O elenco de dubladores nacional é composto por nomes como Romulo Estrela (Sr. Lobo), Agatha Moreira (Governadora Diane Raposina), Sergio Guizé (Sr. Cobra), Babu Santana (Sr. Tubarão), Luis Lobianco (Sr. Piranha), Nyvi Estephan (Srta. Tarântula) e Sérgio Stern (Professor Marmelada), com destaque para Guizé e Babu Santana, com sua energia contagiante. Estrela faz um bom trabalho, mas sente-se a falta da voz com cadência naturalmente relaxada de Sam Rockwell, ótima escalação no original, que atribui todo um caráter descolado e particular para Sr. Lobo.   

Os Caras Malvados se eleva  pela decisão criativa da técnica de animação empregada.

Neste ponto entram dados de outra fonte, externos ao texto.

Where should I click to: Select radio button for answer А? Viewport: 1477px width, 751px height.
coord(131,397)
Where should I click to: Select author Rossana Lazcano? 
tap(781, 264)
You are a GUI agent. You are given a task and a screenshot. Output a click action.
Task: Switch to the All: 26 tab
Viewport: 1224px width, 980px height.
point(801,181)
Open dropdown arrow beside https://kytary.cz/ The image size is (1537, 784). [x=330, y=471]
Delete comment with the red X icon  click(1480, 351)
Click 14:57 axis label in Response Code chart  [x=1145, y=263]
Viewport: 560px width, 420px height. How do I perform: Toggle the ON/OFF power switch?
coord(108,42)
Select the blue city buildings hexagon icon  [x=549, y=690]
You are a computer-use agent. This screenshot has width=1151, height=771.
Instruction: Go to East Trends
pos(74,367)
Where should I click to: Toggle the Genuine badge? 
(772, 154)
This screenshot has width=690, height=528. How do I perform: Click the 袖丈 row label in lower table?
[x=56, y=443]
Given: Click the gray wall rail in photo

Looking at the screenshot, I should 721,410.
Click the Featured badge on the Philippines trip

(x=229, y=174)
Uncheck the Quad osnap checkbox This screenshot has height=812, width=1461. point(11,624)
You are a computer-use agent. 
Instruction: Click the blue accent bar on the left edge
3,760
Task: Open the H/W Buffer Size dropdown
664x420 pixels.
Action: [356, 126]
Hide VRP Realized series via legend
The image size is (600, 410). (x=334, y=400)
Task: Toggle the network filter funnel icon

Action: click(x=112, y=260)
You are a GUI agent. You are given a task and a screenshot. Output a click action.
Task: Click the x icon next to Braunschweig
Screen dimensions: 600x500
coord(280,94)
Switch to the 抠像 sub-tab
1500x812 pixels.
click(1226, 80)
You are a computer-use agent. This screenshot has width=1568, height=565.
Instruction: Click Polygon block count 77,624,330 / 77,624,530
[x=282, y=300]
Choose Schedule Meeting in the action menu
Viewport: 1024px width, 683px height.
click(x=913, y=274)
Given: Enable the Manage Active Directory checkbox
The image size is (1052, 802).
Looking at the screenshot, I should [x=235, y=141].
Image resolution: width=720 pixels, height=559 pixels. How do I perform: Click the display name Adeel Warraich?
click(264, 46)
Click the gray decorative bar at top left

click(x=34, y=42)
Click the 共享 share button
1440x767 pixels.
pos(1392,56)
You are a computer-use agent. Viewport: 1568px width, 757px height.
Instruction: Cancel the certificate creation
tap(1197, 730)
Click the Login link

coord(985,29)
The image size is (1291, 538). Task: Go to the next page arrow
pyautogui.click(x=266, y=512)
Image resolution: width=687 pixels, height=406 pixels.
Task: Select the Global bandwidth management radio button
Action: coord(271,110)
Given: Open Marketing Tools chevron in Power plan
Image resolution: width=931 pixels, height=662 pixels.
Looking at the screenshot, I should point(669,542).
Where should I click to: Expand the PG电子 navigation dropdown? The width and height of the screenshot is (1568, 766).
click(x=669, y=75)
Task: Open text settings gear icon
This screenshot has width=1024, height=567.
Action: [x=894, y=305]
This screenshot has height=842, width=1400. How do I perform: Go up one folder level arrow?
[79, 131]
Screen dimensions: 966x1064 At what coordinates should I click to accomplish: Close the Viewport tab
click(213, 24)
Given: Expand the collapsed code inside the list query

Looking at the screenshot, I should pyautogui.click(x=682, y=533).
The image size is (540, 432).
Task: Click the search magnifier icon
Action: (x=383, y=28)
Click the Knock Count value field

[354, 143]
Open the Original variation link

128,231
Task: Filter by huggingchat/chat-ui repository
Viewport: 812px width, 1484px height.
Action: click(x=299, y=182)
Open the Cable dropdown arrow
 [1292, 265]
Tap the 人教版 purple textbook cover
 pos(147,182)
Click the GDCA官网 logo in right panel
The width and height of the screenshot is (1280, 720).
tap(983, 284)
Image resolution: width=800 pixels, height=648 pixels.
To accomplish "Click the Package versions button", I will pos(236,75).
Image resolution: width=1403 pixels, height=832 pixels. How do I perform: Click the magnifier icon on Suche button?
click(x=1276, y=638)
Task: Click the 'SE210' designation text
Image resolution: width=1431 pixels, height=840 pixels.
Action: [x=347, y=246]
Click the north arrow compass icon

Na já citada comparação entre Pixar e Dreamworks – por um tempo os únicos grandes estúdios de Hollywood a terem uma janela de lançamentos consistente – existia uma atenção mais clara para o “tipo de filme” que os estúdios entregavam, a primeira considerada mais madura em sua abordagem de temas sensíveis, e a segunda considerada mais despretensiosa em seus filmes “parque de diversões”. No entanto, animações da Dreamworks como Madagascar (2005) e Os Sem Floresta (2006) representam pontos fora da curva nesses desenhos de estúdio, muito pelas experimentações que fizeram com o estilo de suas animações. Ainda que o design dos personagens permanecesse estilizado e cartunesco, a maioria das animações utilizava o 3D da computação gráfica por um caminho que as aproximava do realista nas texturas e na interação dos personagens com o cenário. Filmes como Madagascar abraçaram a psicodelia visual, atribuindo uma lógica interna de cartoon 2D, onde os personagens de borracha se deformavam, onde as leis da física eram totalmente dobráveis, num estilo próximo da anarquia vista nos desenhos do Looney Tunes.

Essa experimentação com a animação 3D foi refinada no enérgico Tá Chovendo Hambúrguer (2009), dos empolgantes diretores Phil Lord e Chris Miller, em parceria Sony Pictures Animation. O grande divisor de águas, porém, foi mesmo Homem-Aranha no Aranhaverso (2018), produzido também por Lord e Miller, que refinou o estilo cartoon enquanto inovava no estilo de animação, elevando essa noção da lógica das animações 2D ao mesclar linguagens diferentes, revolucionando as animações modernas. Essa influência é sentida em Os Caras Malvados, que adota frequentemente o mesmo estilo de animação visto em Aranhaverso. Além dos dois frames por segundo que atribui um aspecto “travado” para animação sem perder a fluidez (pelo contrário; dando mais tempo para digerir as imagens), as expressões faciais dos personagens, modelados num 3D mais convencional, são feitas para emular o 2D, atribuindo um charme particular e atraente visualmente. Tudo é muito expressivo.

Assim, Os Caras Malvados é uma animação que encanta mais pelo charme de suas decisões criativas, elevadas pela competência da execução técnica dessas decisões, do que pela condução de sua história em si, com o pastiche de situações de filmes de assalto, reviravoltas, “mudanças de lado”, e planos maiores, seguido sem muitas surpresas a fórmula. O carisma de seus personagens é o suficiente para garantir a diversão, ainda que falte um pouco de coração nos momentos emocionais. O descompromisso também é familiar à produções anteriores do estúdio, mas isso não foi exatamente um problema com outras obras da Dreamworks, como os já citados – e fantásticos – filmes da serie Madagascar e derivados, e continua não sendo um problema aqui. Temos aqui um estilo de animação instigante e atrativo que fala por si só e torna tudo em cena mais interessante. Por mim tudo bem.